» Required tasks:
A. In the tire shimmy thread, why does Overbuilt recommend going back to the OEM tires? Answer in one to three sentences.
B. From the tire shimmy thread, copy the passage from "## KenH (Aug" up to and including "with nefarious intent)".
C. According to the tire shimmy thread, which tires replaced the old Firestone FR710s?

» Text provided:
begin

# Car has a side to side shimmy at highway speeds after replacing tires.



## Overbuilt (Jan 13, 2017)

What tire size? 16" or 18" Sounds like you have the wrong speed rating.


----------



## spenc938 (Jan 22, 2015)

The old tires were Firestone FR710 215/60R16 94S
The new are General Altimax RT43 215/60R16 95T


----------



## Overbuilt (Jan 13, 2017)

Take it back and change to OEM tires. Lot of folks dogged the FR710's but if they were good enough for 37k they'll be good enough for another 37k.


----------



## Rivergoer (Mar 30, 2017)

New tires (Michelin and Yokohama) on my Jetta always did the same thing on the freeways, especially concrete ‘grooved’ for wet traction. After a month or so the side to side motion always went away. I just attributed it to the new rubber needing to wear/age a bit. 

Hopefully that’s all it is in your case.


----------



## KenH (Aug 27, 2017)

It is a very common problem with no easy fix. Do an Internet search, each time right after having new tires put on… 
It is not the cars alignment! (Not unless it was done with nefarious intent)

end

» Target pointing data:
begin

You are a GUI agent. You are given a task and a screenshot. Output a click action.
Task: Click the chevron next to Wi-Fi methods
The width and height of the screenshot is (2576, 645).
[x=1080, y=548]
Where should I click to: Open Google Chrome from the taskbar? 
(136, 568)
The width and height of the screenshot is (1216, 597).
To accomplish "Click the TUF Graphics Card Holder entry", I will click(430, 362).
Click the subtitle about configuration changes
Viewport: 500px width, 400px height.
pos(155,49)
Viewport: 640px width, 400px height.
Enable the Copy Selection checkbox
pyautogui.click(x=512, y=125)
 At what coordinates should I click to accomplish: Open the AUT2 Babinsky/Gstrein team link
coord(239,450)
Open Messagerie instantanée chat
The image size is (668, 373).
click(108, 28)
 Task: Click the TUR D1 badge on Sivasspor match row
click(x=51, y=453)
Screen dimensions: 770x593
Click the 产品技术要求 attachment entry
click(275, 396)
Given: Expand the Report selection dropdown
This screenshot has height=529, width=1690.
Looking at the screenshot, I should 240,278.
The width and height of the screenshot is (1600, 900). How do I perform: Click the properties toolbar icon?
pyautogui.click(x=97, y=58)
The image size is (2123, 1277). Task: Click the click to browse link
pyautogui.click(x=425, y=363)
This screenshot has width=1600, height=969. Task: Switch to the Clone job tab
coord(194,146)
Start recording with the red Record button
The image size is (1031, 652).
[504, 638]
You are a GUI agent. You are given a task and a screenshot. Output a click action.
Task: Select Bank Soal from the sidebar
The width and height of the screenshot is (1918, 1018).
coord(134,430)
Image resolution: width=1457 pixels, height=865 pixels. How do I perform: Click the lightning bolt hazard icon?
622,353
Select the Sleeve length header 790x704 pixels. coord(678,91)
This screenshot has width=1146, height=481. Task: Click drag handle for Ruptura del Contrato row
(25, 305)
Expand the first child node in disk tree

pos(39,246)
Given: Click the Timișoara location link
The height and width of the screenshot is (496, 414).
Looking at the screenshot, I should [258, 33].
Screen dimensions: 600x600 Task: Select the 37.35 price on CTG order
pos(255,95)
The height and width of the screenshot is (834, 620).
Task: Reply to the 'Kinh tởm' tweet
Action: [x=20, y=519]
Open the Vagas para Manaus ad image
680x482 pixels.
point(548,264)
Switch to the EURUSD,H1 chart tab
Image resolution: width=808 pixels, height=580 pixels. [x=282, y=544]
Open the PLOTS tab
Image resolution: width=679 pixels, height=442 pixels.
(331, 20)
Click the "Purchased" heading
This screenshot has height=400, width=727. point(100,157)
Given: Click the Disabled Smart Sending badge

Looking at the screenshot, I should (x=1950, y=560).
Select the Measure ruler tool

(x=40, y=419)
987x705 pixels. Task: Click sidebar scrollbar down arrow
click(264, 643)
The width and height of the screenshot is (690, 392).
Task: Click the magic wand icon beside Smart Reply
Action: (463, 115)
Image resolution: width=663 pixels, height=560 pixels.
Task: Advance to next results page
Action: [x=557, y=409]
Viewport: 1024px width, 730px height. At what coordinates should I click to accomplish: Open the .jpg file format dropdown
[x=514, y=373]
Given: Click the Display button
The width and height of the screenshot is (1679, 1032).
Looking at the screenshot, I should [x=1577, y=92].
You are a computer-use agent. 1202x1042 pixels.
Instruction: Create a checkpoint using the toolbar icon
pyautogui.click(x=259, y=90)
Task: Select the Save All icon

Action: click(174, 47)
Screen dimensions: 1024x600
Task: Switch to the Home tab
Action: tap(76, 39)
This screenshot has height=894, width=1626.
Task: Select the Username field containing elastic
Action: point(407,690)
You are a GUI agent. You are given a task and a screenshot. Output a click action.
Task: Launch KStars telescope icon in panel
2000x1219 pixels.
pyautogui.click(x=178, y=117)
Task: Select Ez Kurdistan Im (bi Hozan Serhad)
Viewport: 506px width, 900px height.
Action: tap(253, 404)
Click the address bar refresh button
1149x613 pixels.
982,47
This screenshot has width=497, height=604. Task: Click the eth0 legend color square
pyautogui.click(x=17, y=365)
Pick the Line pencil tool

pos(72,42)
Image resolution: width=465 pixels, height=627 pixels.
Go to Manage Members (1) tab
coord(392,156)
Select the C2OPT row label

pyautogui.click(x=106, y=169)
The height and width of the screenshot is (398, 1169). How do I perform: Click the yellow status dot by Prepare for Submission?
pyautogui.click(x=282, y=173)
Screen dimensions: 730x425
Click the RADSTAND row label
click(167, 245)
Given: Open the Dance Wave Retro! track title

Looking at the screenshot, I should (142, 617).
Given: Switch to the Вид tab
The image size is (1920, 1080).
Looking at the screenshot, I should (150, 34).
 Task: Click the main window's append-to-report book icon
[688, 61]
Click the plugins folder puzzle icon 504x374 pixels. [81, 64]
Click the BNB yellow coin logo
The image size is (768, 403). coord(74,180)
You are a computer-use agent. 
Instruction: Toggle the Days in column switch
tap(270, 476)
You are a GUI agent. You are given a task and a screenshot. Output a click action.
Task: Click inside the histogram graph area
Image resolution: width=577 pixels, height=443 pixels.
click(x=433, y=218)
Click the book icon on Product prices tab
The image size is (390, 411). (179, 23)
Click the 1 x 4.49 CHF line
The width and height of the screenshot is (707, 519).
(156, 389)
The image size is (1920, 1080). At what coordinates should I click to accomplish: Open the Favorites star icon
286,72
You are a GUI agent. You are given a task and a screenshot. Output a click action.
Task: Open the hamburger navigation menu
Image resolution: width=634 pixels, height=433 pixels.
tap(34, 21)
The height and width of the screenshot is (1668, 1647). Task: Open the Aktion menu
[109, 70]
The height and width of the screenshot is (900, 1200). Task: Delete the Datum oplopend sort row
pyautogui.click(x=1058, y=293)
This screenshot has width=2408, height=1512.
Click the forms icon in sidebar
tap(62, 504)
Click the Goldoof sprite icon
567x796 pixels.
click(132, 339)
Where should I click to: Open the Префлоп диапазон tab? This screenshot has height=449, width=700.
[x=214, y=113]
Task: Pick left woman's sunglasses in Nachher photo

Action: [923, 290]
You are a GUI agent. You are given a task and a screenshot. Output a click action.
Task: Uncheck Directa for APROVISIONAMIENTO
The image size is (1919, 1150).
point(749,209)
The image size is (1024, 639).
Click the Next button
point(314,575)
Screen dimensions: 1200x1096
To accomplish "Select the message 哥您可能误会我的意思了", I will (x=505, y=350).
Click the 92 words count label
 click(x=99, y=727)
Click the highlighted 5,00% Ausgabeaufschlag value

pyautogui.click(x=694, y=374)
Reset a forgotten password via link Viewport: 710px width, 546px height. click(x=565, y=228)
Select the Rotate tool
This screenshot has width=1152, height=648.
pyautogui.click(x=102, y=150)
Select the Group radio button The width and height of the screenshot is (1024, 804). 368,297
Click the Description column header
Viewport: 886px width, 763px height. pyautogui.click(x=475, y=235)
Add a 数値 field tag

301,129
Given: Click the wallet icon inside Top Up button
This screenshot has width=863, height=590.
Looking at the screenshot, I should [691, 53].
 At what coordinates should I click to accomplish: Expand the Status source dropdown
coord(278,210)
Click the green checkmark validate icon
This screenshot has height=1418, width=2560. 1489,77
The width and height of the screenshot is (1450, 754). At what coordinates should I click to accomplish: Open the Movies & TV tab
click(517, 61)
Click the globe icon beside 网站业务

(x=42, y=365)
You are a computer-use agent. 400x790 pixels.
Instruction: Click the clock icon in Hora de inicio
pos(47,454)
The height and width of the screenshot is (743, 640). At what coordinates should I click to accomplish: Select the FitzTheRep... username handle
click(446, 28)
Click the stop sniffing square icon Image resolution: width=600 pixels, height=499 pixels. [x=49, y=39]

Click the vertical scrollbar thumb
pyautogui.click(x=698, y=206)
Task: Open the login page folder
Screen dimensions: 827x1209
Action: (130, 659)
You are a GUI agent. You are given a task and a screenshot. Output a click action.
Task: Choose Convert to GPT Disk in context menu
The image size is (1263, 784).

end

» Solution list:
A. Overbuilt says the original FR710 tires were good enough for 37k, so they will be good enough for another 37k. Overbuilt grants that many people criticized the FR710s but still recommends switching back to them.

B.
## KenH (Aug 27, 2017)

It is a very common problem with no easy fix. Do an Internet search, each time right after having new tires put on… 
It is not the cars alignment! (Not unless it was done with nefarious intent)

C. The new tires are General Altimax RT43 215/60R16 95T.